「薄利多売」では成長戦略にならない

 日本企業には戦略がない、という批判は多い。たとえば戦略論の第一人者であるマイケル・ポーターも1996年の『ハーバード・ビジネス・レビュー』で、日本企業はオペレーションの効率化を戦略と勘違いしていると指摘し、戦略の本質 は「何をしないか」を選択することにある、と述べている。バブル崩壊以降、日本企業の経営者の多くが「選択と集中」という言葉を口にしたが、それを実現させた事例はあまり多くない。

 ポーターは、戦略を「ポジショニング」の観点から定義している。同質的な過当競争が起きるような領域に陣取っていては儲かるはずがない。他社と差がつくくらいのコスト・リーダーシップをとるか、価格を高く取れる差別化を選ぶか、または他社が参入しないようなニッチ領域に独占的に陣取るしか、持続的に高いリターンを得る方法はないというのが、彼のいう3つの基本戦略である。

 全盛期の日本企業は、ポーター理論を覆さんばかりの勢いで世界市場を席巻した。日本企業同士の同質的な競争で「いいものを安く」供給し、欧米の老舗企業を次々と撤退に追いやり、まさに破竹の勢いに見えた。しかし、そこに戦略はなかったのである。欧米の経営学者には理解できなかったことに、日本企業の多くは「リターンを最大化する」という目標すら持っておらず、「薄利多売」「豊作貧乏」のままでシェア争いを続けていった。

 戦後の日本企業の成長は、銀行グループを通じた間接金融によって支えられており、株主からの直接金融という側面は軽視され続けてきた。このため、株主利益の最大化という(欧米企業にとっては大前提の)目的は隅に追いやられ、売上・シェアの成長に向かって走り続けた。多くの企業は前年比で「増収・増益」、ただし利益率はコンマ数%のダウンという決算を繰り返し、それで高業績であると賞賛された。そして、三品和広・神戸大学大学院教授が著書『戦略不全の論理』(東洋経済新報社)で指摘したように、日本企業は1970年以降40年にわたって利益率を徐々に低下させ続けた。「物言わぬ株主」は利益率が多少低下しても文句を言わず(そもそも株式は持合いなのでお互い様)、「薄利多売」へのブレーキはかからなかった。

 シェア拡大がなぜ重要なのかという議論は、1960年代の米国の経営理論に端を発する。累積生産量が上がれば上がるほど生産コストが低下するという「経験曲線」効果が発見され、シェアが高い企業は他社との累積生産量の差がどんどん広がるために、生産コストでつねに優位に立てるということがわかった。
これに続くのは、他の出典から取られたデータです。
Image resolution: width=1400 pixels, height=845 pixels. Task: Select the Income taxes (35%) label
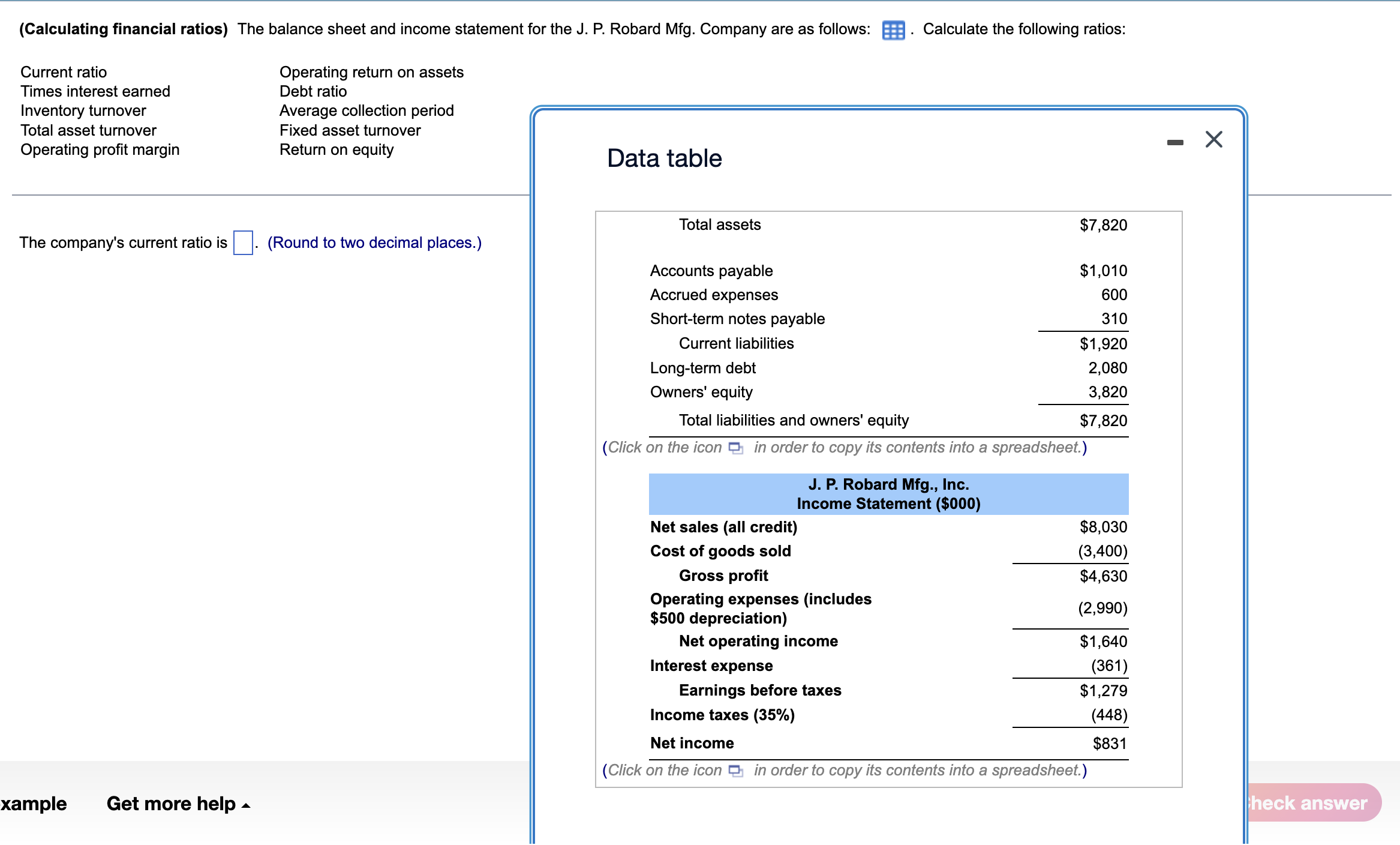pyautogui.click(x=722, y=714)
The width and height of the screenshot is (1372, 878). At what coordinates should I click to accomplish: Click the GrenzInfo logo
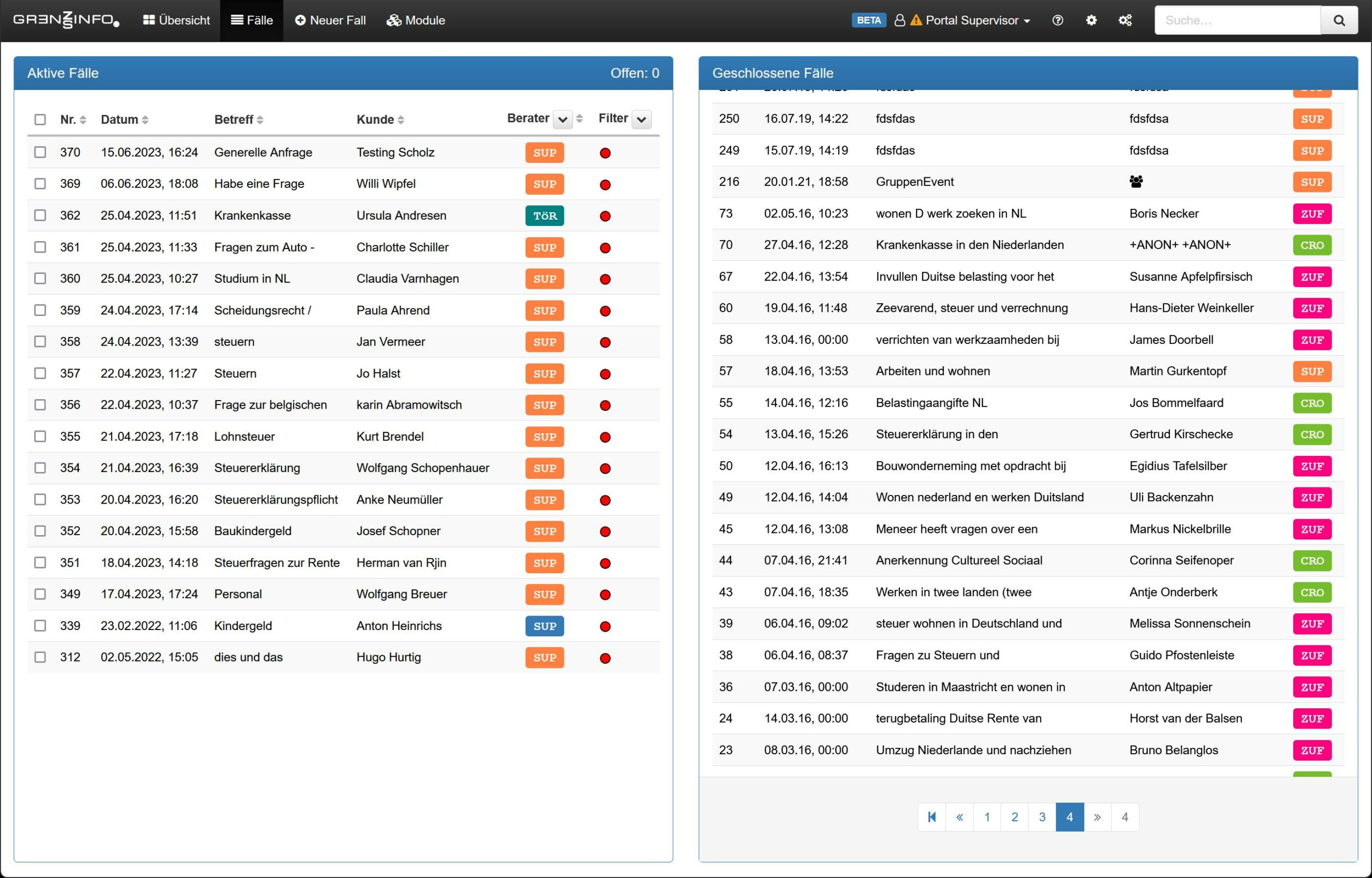click(66, 20)
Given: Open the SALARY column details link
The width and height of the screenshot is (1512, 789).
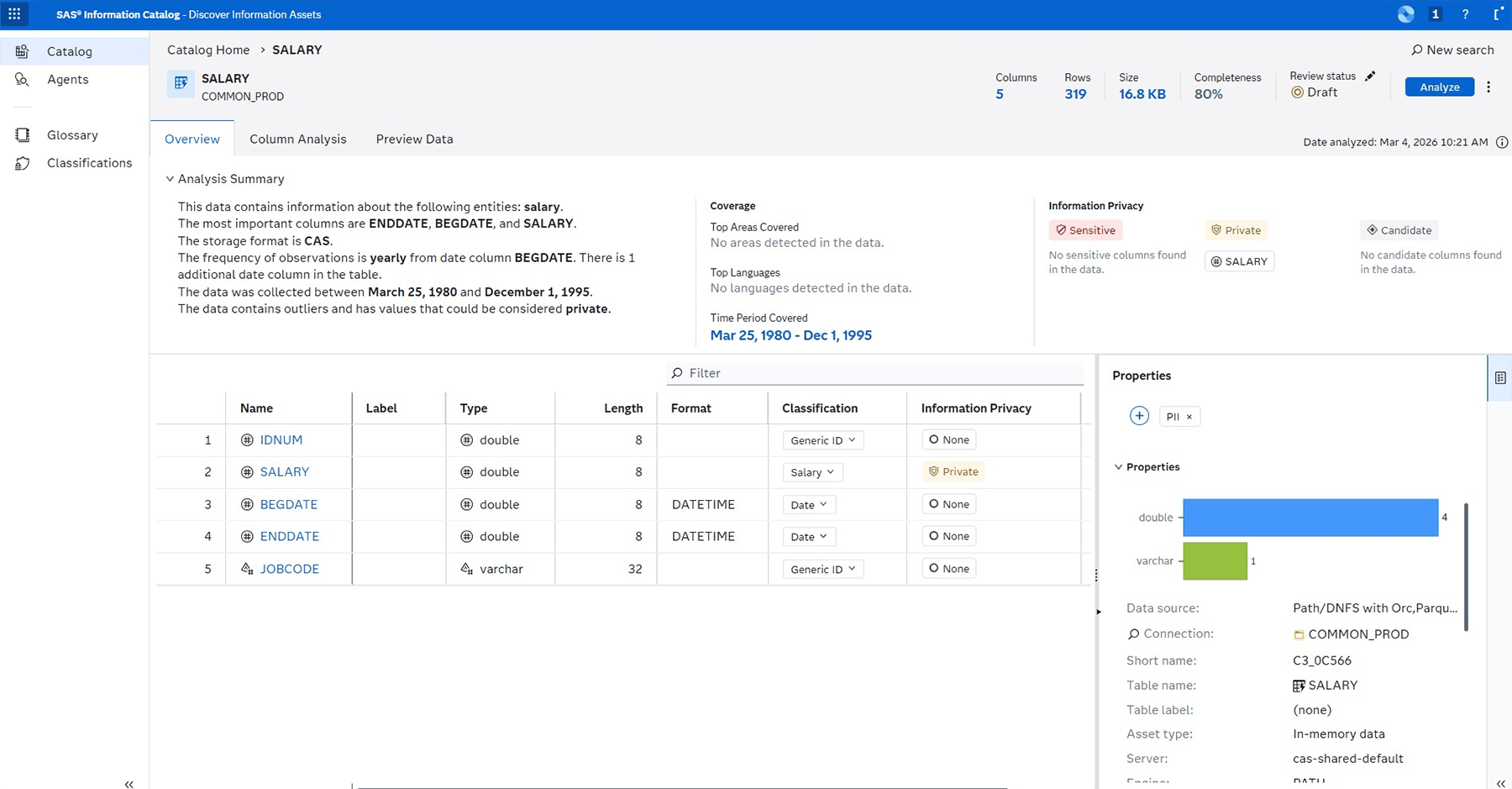Looking at the screenshot, I should pos(284,471).
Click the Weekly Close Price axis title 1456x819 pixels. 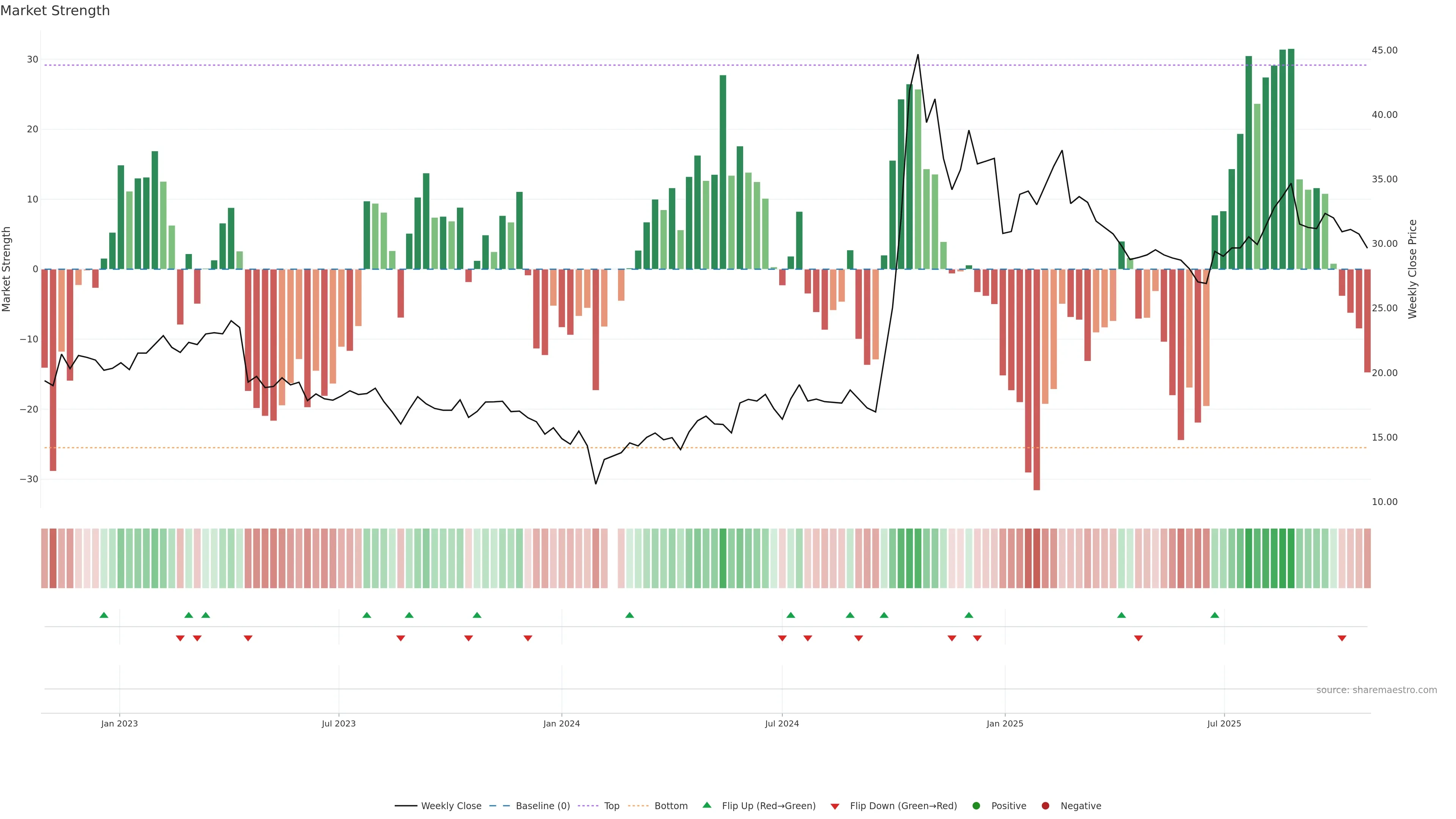coord(1412,269)
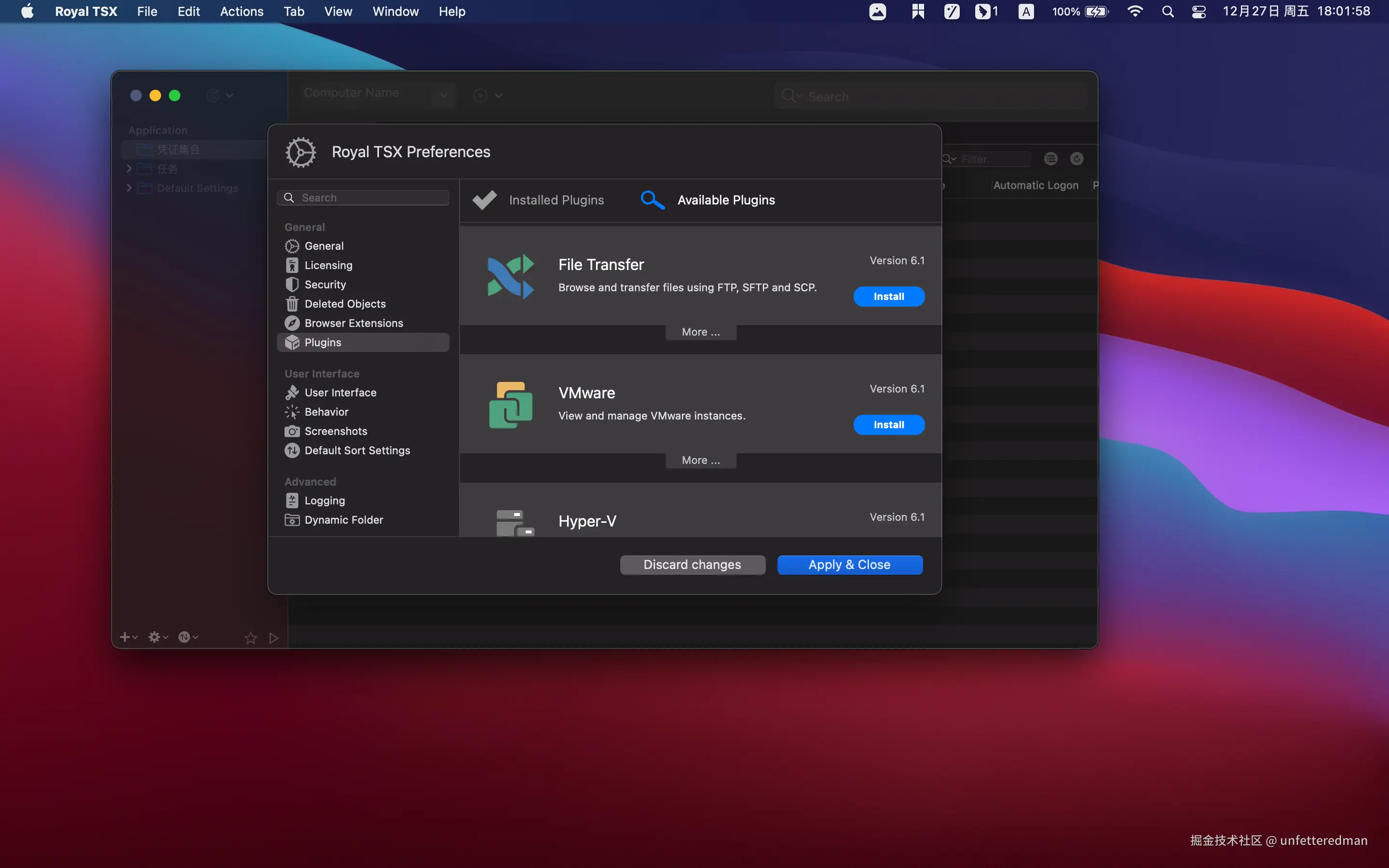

つまり、シェアが高いほど利益率が高まるのである。この論理を応用すると、市場の立ち上げ期に利益を犠牲にしてでもシェアを拡大しておいて、その後に高い利益率を獲得するという戦略が成り立つことになる。日本企業が破竹の勢いだったころ、欧米ではこのような見方がなされていた。しかしながら、当の日本企業にはそこまでの深謀遠慮はなく、単にいつまでも横並びの「薄利多売」を続けただけであった。やはり戦略はなかったのである。